Het is alweer dertig jaar geleden dat een kennis van me met zijn vriendin op vakantie was in Zweden. ‘Die Zweden, dat zijn angsthazen’, zei hij bij thuiskomst. ‘Kinderen hebben een helm op als ze fietsen. Compleet mesjokke.’ Twintig jaar daarvoor waren er in het Nederlandse parlement debatten over de verplichting van de autogordel, fietsverlichting en brommerhelm.

 

Die helmen, gordels, lampjes en codes oranje en rood hebben ongelukken en zelfs doden voorkomen. Dit is geen pleidooi om met zomerbanden onder de auto met 130 kilometer per uur de snelweg op te rijden als het ijzelt. Of om zonder zwemvest in een roeiboot de zee op te gaan als het stormt.

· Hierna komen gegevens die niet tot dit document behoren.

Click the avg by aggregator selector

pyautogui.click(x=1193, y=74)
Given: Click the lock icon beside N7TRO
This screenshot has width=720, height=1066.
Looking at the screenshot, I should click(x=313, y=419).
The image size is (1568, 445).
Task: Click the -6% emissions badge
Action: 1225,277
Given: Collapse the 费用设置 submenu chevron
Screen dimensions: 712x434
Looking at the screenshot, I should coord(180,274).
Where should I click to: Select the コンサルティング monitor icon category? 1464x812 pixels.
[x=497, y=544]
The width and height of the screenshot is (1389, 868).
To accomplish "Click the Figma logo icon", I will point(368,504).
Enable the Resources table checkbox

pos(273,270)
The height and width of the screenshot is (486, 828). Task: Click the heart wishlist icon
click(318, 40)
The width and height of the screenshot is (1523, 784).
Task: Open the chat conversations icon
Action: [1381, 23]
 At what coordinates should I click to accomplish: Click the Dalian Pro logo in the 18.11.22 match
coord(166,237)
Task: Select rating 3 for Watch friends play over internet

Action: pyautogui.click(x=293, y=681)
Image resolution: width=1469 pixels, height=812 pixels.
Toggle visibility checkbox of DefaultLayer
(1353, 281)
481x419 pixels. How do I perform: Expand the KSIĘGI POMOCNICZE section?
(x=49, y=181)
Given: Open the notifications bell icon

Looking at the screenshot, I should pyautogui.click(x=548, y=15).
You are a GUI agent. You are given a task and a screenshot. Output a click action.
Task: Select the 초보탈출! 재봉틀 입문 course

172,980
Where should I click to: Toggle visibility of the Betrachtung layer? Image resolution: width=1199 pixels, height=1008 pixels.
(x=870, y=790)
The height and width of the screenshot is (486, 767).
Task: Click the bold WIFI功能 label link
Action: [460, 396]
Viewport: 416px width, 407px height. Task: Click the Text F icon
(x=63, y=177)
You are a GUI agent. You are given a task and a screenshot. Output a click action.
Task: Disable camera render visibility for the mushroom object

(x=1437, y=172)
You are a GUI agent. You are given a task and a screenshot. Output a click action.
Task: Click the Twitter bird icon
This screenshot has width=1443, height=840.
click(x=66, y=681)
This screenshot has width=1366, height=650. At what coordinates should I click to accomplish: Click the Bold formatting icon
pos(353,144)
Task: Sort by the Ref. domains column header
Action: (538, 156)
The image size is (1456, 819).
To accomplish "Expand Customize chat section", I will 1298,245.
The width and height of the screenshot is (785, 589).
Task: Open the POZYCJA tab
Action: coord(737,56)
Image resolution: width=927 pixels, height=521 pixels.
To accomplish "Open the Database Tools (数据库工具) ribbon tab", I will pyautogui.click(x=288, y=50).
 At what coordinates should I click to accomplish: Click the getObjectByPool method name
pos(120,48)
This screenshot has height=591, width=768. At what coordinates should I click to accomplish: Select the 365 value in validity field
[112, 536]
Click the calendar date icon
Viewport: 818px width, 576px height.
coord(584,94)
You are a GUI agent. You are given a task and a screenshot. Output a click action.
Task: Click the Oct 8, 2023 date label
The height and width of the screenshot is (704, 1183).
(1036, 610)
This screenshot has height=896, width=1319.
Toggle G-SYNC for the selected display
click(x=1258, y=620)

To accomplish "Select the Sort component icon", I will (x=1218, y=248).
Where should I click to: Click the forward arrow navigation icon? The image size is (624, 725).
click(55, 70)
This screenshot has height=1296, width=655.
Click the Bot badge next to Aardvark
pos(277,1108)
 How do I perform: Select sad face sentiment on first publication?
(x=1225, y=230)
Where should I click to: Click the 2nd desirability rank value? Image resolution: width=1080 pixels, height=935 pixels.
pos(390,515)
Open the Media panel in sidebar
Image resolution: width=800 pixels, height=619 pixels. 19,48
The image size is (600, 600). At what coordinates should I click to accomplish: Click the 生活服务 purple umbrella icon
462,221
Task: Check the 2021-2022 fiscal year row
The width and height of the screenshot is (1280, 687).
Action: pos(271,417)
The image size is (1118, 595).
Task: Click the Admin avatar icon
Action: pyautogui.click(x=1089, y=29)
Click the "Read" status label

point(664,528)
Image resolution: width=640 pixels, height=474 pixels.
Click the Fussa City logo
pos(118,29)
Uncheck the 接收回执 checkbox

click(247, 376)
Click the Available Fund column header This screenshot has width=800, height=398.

Maar toch. In het kielzog van al die veiligheid is er angst in ons geslopen. Angst om uit te glijden, om al slippend een paaltje te raken, om niemand te kunnen bellen als we met pech aan de kant van de weg staan, om zonder navigatie de weg kwijt te raken en om ziek te worden als iemand naast ons kucht.

Eén van mijn kinderen is ooit uit een bus gezet omdat hij hoestte. Want bacillen. Mijn vrouw, leerkracht, werd ooit gevraagd een wandeling met kinderen naar de lokale bieb af te zeggen omdat er regen was voorspeld. Kennissen van me waren op internet een keer op zoek naar een verzekering die uitkeerde als het tijdens de vakantie zou regenen.

Gisteren waren we bang voor gladde wegen. Over een jaar of wat zeggen we afspraken af als het erg waait. En over een decennium of wat is alles buiten ons huis eng. Is alles code rood.